[Available data Boundary: Start]

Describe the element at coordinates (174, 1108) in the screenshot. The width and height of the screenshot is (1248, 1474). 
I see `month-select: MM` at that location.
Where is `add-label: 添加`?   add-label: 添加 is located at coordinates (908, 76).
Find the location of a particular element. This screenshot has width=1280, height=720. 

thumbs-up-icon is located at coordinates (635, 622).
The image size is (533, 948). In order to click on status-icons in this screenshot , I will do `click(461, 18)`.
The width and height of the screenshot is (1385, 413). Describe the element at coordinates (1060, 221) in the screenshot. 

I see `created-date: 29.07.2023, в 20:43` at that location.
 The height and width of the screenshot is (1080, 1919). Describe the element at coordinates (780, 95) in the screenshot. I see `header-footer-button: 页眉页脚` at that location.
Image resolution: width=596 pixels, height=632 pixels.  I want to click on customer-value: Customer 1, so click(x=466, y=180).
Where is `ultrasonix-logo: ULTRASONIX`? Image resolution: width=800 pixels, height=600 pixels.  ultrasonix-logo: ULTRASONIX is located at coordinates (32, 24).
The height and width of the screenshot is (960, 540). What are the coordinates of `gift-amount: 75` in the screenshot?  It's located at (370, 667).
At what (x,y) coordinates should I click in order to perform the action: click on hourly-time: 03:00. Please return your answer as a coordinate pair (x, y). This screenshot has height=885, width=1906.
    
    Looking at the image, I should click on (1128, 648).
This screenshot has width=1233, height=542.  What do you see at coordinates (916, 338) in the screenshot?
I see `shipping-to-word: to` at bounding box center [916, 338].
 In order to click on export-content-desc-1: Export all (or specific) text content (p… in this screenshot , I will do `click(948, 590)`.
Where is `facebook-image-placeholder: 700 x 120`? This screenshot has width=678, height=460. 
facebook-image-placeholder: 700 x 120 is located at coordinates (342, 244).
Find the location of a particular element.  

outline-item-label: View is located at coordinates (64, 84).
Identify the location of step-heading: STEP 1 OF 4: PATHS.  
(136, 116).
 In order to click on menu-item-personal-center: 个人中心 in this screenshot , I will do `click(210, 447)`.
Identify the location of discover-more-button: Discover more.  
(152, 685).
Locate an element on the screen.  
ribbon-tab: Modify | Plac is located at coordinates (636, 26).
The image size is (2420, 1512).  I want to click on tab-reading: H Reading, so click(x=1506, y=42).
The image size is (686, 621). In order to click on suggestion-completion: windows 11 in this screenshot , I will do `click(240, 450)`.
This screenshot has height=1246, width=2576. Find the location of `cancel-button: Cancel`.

[Available data Boundary: End]

Exercise brief:
Render every one of the records above as a JSON list of strings, one string per line, leaving out blank lines.

The completed task:
[
  "Describe the element at coordinates (174, 1108) in the screenshot. The width and height of the screenshot is (1248, 1474). ",
  "I see `month-select: MM` at that location.",
  "Where is `add-label: 添加`?   add-label: 添加 is located at coordinates (908, 76).",
  "Find the location of a particular element. This screenshot has width=1280, height=720. ",
  "thumbs-up-icon is located at coordinates (635, 622).",
  "The image size is (533, 948). In order to click on status-icons in this screenshot , I will do `click(461, 18)`.",
  "The width and height of the screenshot is (1385, 413). Describe the element at coordinates (1060, 221) in the screenshot. ",
  "I see `created-date: 29.07.2023, в 20:43` at that location.",
  " The height and width of the screenshot is (1080, 1919). Describe the element at coordinates (780, 95) in the screenshot. I see `header-footer-button: 页眉页脚` at that location.",
  "Image resolution: width=596 pixels, height=632 pixels.  I want to click on customer-value: Customer 1, so click(x=466, y=180).",
  "Where is `ultrasonix-logo: ULTRASONIX`? Image resolution: width=800 pixels, height=600 pixels.  ultrasonix-logo: ULTRASONIX is located at coordinates (32, 24).",
  "The height and width of the screenshot is (960, 540). What are the coordinates of `gift-amount: 75` in the screenshot?  It's located at (370, 667).",
  "At what (x,y) coordinates should I click in order to perform the action: click on hourly-time: 03:00. Please return your answer as a coordinate pair (x, y). This screenshot has height=885, width=1906.",
  "    Looking at the image, I should click on (1128, 648).",
  "This screenshot has width=1233, height=542.  What do you see at coordinates (916, 338) in the screenshot?",
  "I see `shipping-to-word: to` at bounding box center [916, 338].",
  " In order to click on export-content-desc-1: Export all (or specific) text content (p… in this screenshot , I will do `click(948, 590)`.",
  "Where is `facebook-image-placeholder: 700 x 120`? This screenshot has width=678, height=460. ",
  "facebook-image-placeholder: 700 x 120 is located at coordinates (342, 244).",
  "Find the location of a particular element.  ",
  "outline-item-label: View is located at coordinates (64, 84).",
  "Identify the location of step-heading: STEP 1 OF 4: PATHS.  ",
  "(136, 116).",
  " In order to click on menu-item-personal-center: 个人中心 in this screenshot , I will do `click(210, 447)`.",
  "Identify the location of discover-more-button: Discover more.  ",
  "(152, 685).",
  "Locate an element on the screen.  ",
  "ribbon-tab: Modify | Plac is located at coordinates (636, 26).",
  "The image size is (2420, 1512).  I want to click on tab-reading: H Reading, so click(x=1506, y=42).",
  "The image size is (686, 621). In order to click on suggestion-completion: windows 11 in this screenshot , I will do `click(240, 450)`.",
  "This screenshot has height=1246, width=2576. Find the location of `cancel-button: Cancel`."
]